## Instructions to follow
Give back an exact copy of the lines in the records below, from the line that has "Given: Click the 2 cl fløde ingredient" through the line that has "The width and height of the screenshot is (938, 427).", and nothing besides.

(Collected data)
>>

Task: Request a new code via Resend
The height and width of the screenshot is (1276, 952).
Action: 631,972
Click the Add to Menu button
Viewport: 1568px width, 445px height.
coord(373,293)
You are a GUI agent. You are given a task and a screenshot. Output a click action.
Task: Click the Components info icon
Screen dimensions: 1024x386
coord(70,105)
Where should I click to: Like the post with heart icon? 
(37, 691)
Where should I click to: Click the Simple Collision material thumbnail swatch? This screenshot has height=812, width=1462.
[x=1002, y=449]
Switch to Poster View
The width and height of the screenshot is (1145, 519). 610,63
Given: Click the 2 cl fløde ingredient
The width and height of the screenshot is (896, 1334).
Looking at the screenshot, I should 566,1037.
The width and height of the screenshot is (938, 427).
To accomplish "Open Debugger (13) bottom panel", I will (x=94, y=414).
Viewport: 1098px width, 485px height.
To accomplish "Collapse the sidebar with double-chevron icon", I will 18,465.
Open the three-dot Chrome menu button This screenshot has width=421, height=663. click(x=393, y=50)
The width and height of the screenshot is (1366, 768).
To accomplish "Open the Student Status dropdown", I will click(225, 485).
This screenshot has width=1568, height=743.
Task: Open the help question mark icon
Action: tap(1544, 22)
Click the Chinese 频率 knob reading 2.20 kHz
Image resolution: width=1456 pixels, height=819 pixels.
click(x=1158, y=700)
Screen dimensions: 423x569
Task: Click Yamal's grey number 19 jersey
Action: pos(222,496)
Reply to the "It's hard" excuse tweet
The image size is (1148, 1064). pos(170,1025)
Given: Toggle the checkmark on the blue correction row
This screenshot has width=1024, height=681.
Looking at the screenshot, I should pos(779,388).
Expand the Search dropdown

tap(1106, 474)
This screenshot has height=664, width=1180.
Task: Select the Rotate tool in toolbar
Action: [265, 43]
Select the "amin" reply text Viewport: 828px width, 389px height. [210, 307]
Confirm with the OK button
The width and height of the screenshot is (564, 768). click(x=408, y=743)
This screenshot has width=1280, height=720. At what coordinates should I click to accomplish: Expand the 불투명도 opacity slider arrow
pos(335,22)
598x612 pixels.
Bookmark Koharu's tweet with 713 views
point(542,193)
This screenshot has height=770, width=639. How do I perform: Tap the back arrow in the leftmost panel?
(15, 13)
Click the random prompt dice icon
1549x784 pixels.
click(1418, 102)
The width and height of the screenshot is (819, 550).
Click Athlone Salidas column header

<<

## Answer below
Given: Click the 2 cl fløde ingredient
The width and height of the screenshot is (896, 1334).
Looking at the screenshot, I should 566,1037.
The width and height of the screenshot is (938, 427).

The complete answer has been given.